Un fardeau trop lourd à porter : Les prêts illégitimes accordés au Mozambique doivent être annulés

Un fardeau trop lourd à porter : Les prêts illégitimes accordés au Mozambique doivent être annulés

The Mozambican crisis has tested the new development finance paradigm and its emphasis on private capital as key source of financing for development.

(Alamy/Margaret Stepien)

Le défaut de paiement du Mozambique sur des prêts commerciaux estimés à 2 milliards de dollars a été à l’origine de la plus récente – et, vraisemblablement, la plus grave – crise de la dette africaine de ces derniers temps.

Alors que pratiquement tous les pays africains sont confrontés au déclin des prix des matières premières et à la hausse des coûts du crédit, le cas mozambicain fait figure d’exception en ce qu’il révèle à quel point il est facile pour le nouveau paradigme du financement du développement, axé sur le capital privé, de se fourvoyer.

→ **DONNÉES RECUEILLIES**
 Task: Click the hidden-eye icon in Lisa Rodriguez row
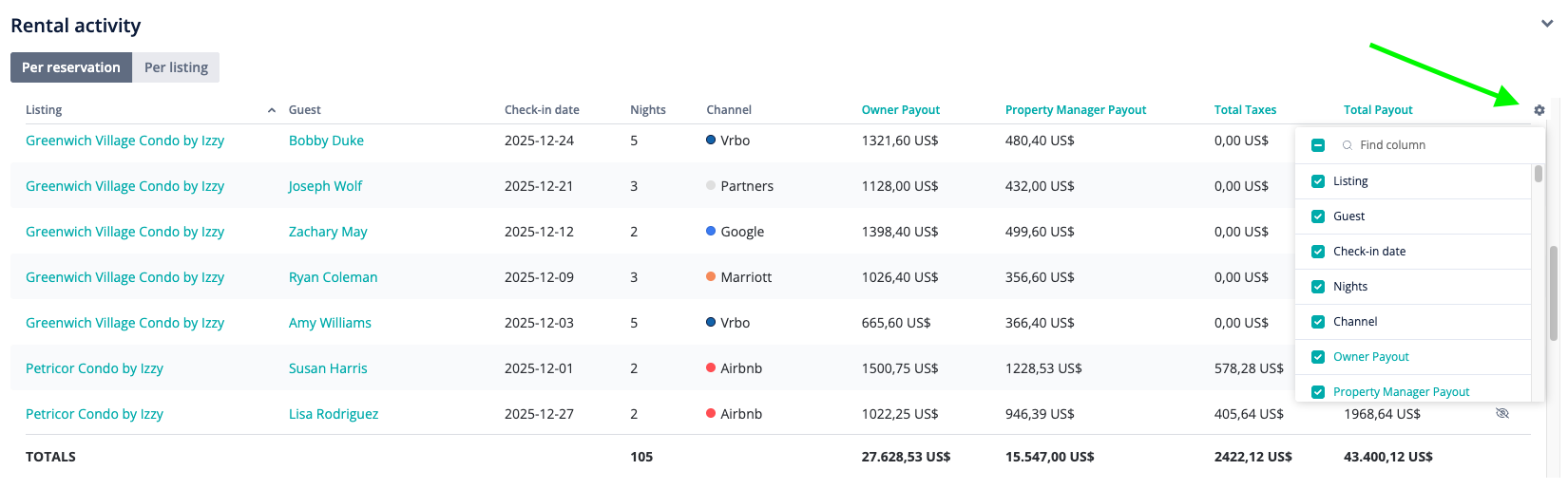tap(1502, 413)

→ **CONSIGNES**
**A.** Recopiez le passage du texte sur la dette du Mozambique qui commence par « The Mozambican crisis » et se termine par « de se fourvoyer. », en changeant « matières premières » en « produits de base ».
**B.** D'après le texte sur la dette du Mozambique, à quel montant sont estimés les prêts commerciaux sur lesquels le pays a fait défaut ?
**C.** Indiquez si chacune des affirmations suivantes concorde avec le texte sur la dette du Mozambique, en citant les mots décisifs : (i) le défaut du Mozambique a provoqué la plus récente crise de la dette africaine ; (ii) les pays africains font face à une hausse des prix des matières premières ; (iii) le nouveau paradigme du financement du développement est axé sur le capital public.

→ **SOLUTIONS CI-DESSOUS**
**A.**
The Mozambican crisis has tested the new development finance paradigm and its emphasis on private capital as key source of financing for development.

(Alamy/Margaret Stepien)

Le défaut de paiement du Mozambique sur des prêts commerciaux estimés à 2 milliards de dollars a été à l’origine de la plus récente – et, vraisemblablement, la plus grave – crise de la dette africaine de ces derniers temps.

Alors que pratiquement tous les pays africains sont confrontés au déclin des prix des produits de base et à la hausse des coûts du crédit, le cas mozambicain fait figure d’exception en ce qu’il révèle à quel point il est facile pour le nouveau paradigme du financement du développement, axé sur le capital privé, de se fourvoyer.

**B.** À 2 milliards de dollars.

**C.**
(i) Oui : « la plus récente – et, vraisemblablement, la plus grave – crise de la dette africaine ».
(ii) Non : « confrontés au déclin des prix des matières premières ».
(iii) Non : « axé sur le capital privé ».